**Directions**
1) List every organization named in the statement below on vaginal mesh regulation.
2) Summarize the statement below on vaginal mesh regulation in two sentences.
3) Carry on the statement on vaginal mesh regulation from the point where it stops.

The BMJ has published a new study from scientists examining vaginal mesh product regulation.
John Wilkinson, MHRA Director of Devices said:
“Patient safety is our highest priority and we recognise some women do develop serious complications which can be very significant for the affected women. We also know many women gain benefit from these surgical procedures for what can be extremely debilitating conditions.
“We continue to work closely with NHS England, NICE and professional bodies, and we are all committed to helping address the serious concerns raised by women who have experienced complications.
“We actively encourage patients and healthcare professionals to report complications associated with these implants through the Yellow Card scheme.”

**Entries shown**
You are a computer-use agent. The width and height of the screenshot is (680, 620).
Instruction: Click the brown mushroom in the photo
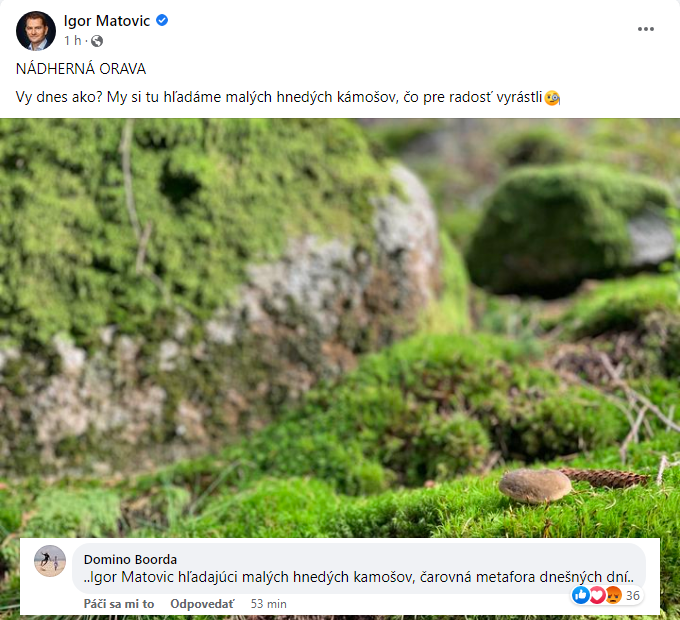click(x=535, y=486)
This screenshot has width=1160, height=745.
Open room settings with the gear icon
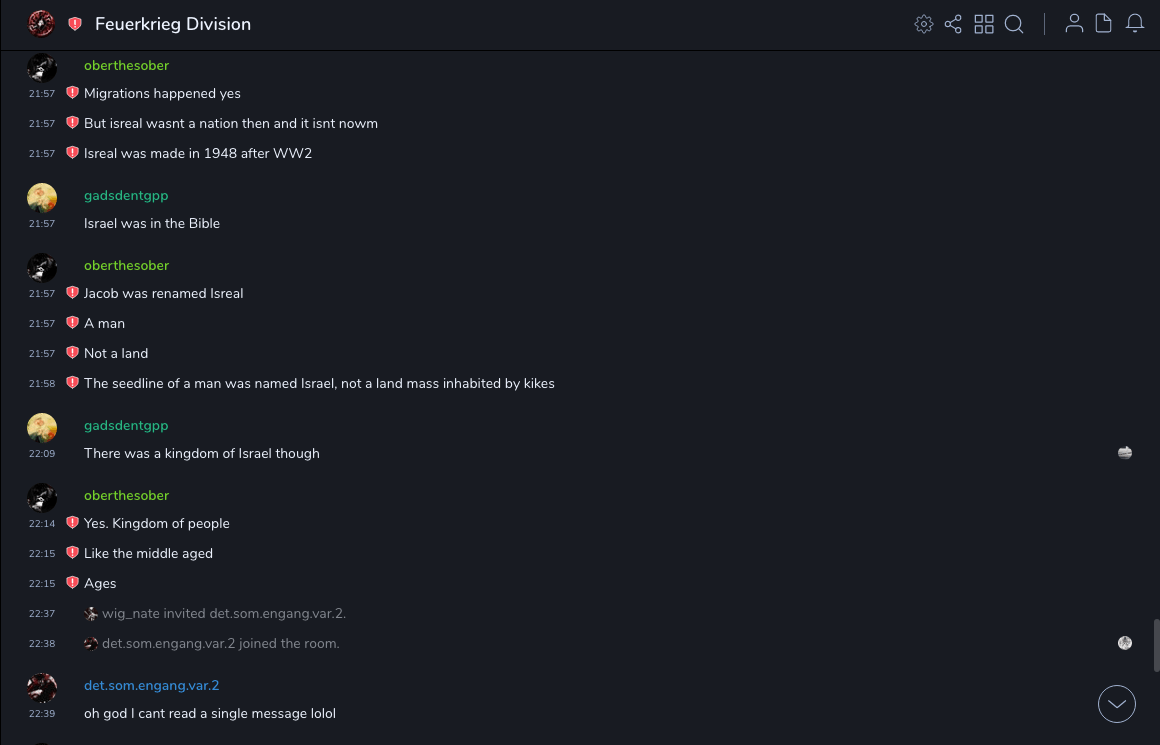coord(924,24)
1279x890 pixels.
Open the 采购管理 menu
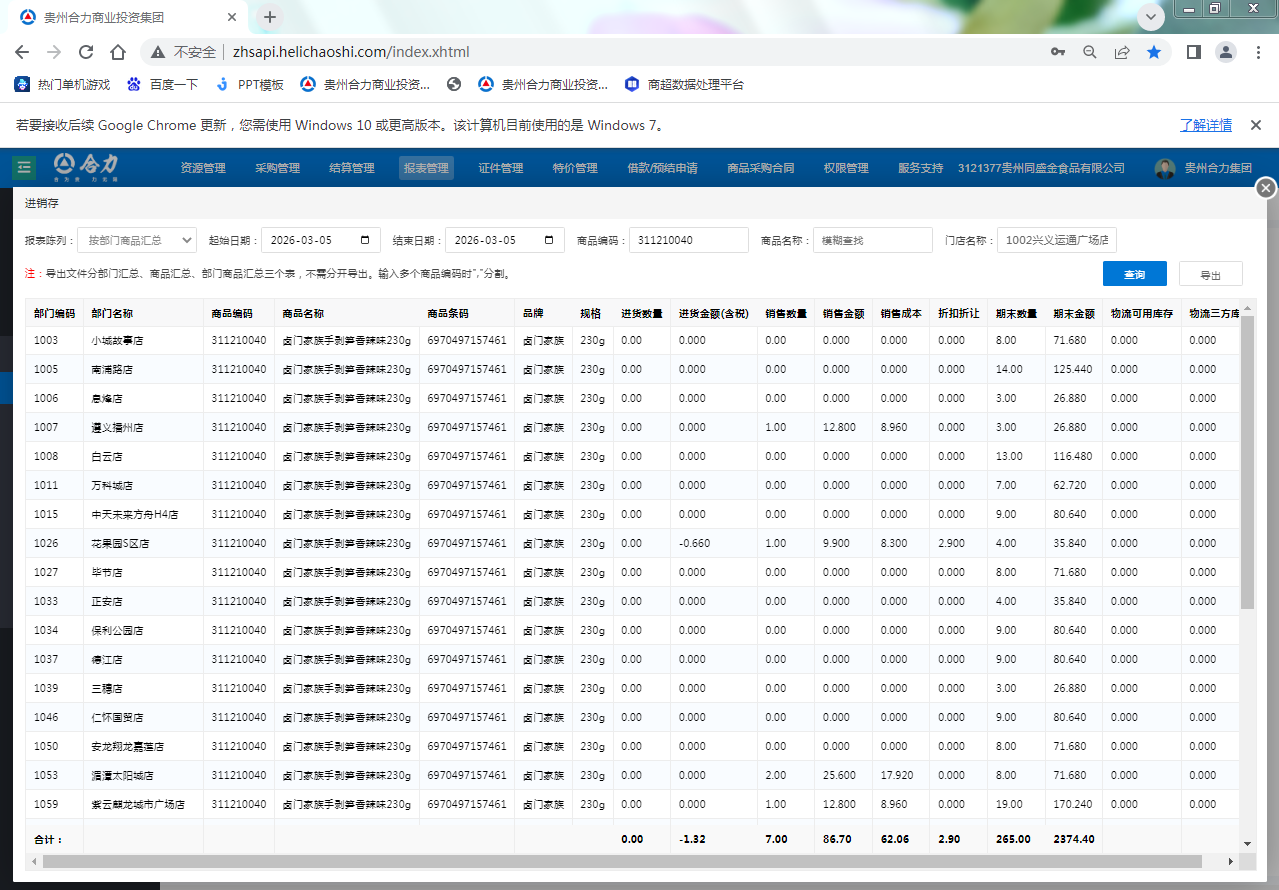(277, 168)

**Responses for each task**
1)
The BMJ
MHRA
NHS England
NICE

2) The BMJ has published a new study in which scientists examine how vaginal mesh products are regulated. John Wilkinson, MHRA Director of Devices, said that patient safety is the highest priority, that some women develop serious complications while many others benefit from the procedures, that the MHRA keeps working closely with NHS England, NICE and professional bodies, and that patients and healthcare professionals should report complications through the Yellow Card scheme.

3)
Prof. Cathryn Glazener, retired Emeritus Professor at the Health Services Research Unit, University of Aberdeen, said:
“This paper unfortunately confuses the issue of mesh tapes for incontinence with mesh implants for prolapse. The two conditions are different and the evidence is different too. If the evidence is conflated women may be at risk of being misled. Mesh tapes are as effective, and safer in the short term, than the main non-mesh alternative, while long-term complications are similar1. In contrast, mesh surgery for bladder or bowel prolapse may be no more, or less, effective than non-mesh prolapse repair, but does lead to more long term complications1,2. Ultimately it must be up to the woman to choose on the basis of full and reliable evidence, especially about risk.
“I do agree with the authors of the article, however, that regulation of new device use needs to be tightened up, in line with the much more rigorous scrutiny already in place for new drugs.”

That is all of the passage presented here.